Aquella última afirmación era otra mentira como una catedral o, al menos, tan descomunal como la propia estación de Atocha. Lo que Pau aspiraba a hacer, como había hecho hasta entonces con toda impunidad legal, desde muchos años antes de que el desgraciado de Eva se cruzara en su camino, era acoger bajo su ala cualquier proyecto de un realizador joven, sin importar el género, las pretensiones artísticas ni el presupuesto real que necesitara, y desglosarlo con su hijo de manera que su coste no sobrepasase los cien o ciento cincuenta mil euros.

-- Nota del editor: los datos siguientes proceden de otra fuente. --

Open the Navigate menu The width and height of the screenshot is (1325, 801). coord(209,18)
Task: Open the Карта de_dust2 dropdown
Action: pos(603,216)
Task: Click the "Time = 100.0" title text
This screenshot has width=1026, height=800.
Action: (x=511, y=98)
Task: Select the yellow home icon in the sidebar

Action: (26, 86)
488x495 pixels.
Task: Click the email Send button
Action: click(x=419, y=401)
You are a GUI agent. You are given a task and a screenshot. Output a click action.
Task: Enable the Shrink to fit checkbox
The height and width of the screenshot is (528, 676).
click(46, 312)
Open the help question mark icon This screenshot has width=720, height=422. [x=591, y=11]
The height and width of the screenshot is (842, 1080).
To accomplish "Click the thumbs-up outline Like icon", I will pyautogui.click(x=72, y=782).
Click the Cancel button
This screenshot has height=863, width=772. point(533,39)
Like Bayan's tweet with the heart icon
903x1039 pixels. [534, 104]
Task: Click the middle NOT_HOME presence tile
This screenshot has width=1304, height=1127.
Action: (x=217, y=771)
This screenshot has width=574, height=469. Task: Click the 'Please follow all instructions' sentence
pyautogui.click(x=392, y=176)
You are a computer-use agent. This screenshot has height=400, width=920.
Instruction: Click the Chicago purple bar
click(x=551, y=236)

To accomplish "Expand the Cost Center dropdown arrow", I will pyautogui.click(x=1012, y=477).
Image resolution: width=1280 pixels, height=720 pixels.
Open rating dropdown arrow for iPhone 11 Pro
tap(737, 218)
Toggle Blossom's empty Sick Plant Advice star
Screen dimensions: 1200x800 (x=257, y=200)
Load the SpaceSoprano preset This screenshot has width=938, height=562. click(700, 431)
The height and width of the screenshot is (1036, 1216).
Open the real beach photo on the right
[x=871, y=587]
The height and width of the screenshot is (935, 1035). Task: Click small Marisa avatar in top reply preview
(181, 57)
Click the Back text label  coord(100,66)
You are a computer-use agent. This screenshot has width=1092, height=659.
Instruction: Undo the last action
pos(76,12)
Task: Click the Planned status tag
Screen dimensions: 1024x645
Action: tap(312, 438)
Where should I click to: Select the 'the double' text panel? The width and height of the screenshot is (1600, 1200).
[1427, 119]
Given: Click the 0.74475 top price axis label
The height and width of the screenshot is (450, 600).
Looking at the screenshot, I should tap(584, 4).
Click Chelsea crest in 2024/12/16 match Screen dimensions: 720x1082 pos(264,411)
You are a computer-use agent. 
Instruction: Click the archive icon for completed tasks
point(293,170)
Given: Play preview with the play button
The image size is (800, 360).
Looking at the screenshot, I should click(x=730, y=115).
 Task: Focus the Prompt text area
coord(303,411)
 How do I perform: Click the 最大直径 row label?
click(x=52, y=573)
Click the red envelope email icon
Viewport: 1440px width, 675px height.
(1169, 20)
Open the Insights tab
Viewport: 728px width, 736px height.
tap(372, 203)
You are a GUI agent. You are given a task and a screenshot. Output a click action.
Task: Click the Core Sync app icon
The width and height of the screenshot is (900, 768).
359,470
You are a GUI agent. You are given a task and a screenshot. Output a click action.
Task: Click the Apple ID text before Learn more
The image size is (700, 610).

Una vez conseguido esto, buscaban socios con los que juntar ese capital, bajo la promesa del negocio redondo: pues a continuación, inflaban el presupuesto «oficial» de forma tal que no bajase nunca del millón de euros. Así, presentaban tal hermosura de presupuesto al Ministerio de Cultura, que siempre —por desquiciadamente hinchado que se revelara— lo aprobaba, con lo cual, por ley, tenían derecho a percibir un tercio del mismo por parte del mismísimo ministerio. Eso significaba aproximadamente trescientos cincuenta mil euros por la cara. A ello le sumaban otros doscientos mil por la patilla, aportados por la generosa institución pública como ayuda a proyecto de director novel… y ciento ochenta mil de la Generalitat de Catalunya por el morro, por haber rodado la película, supuestamente, en catalán. Total: el Estado les depositaba en las manos más de setecientos mil euros, a cambio de una inversión de cien o ciento cincuenta mil a lo sumo. Eso les dejaba unos beneficios limpios de medio millón de euros: todo ello, claro está, independientemente de que la película se estrenase (por ley sólo estaban obligados a estrenarla en un cine), fuera promovida, tuviera éxito, funcionara o no en taquilla (a ellos les importaba un pepino que funcionase, dado que el provecho económico ya lo obtenían de la pura especulación), deviniese popular o supiera nadie que la dichosa película existía. De hecho, para ellos, cuanta menos publicidad y popularidad, mejor, para poder seguir abusando del mismo truco cada año.

Lo que ni él ni su hijo esperaban era darse de bruces con un monstruito cabrón (así lo definía exactamente Pau en su cabeza) como el cretino de Eva… El chico resultó ser un tipo de individuo diferente a todos los cineastas con los que padre e hijo se habían topado en la década que llevaban produciendo cine para nadie. Hasta entonces, los demás directores habían sobrellevado con resignación la mala producción, el pésimo estreno y la nefasta, por no decir nula, promoción de sus películas por parte de la poco recomendable productora Iridiscente Films. Incluso varios de ellos habían hecho sus cabalas de cómo todo se trataba en el fondo de un timo, del que ellos eran la víctima propiciatoria, pues aunque no se les desposeía directamente de su dinero (el timo propiamente dicho se efectuaba sobre las arcas del Estado), sí les robaban toda pasión, energía, esfuerzo e inventiva de varios años. Sin embargo, ni uno solo se había atrevido a rebelarse o a denunciar la tropelía cometida por sus propios productores, dado que en el fondo pensaban que era mejor olvidarse de la estafa padecida y pasar página con su primer y frustrante filme terminado para, a partir de ese momento, intentar poner en pie un segundo largometraje… obviamente, bajo el mecenazgo de cualquier otra productora que no fuera Iridiscente Films, pues las había parecidas en términos de marrullería, pero también las había honestas.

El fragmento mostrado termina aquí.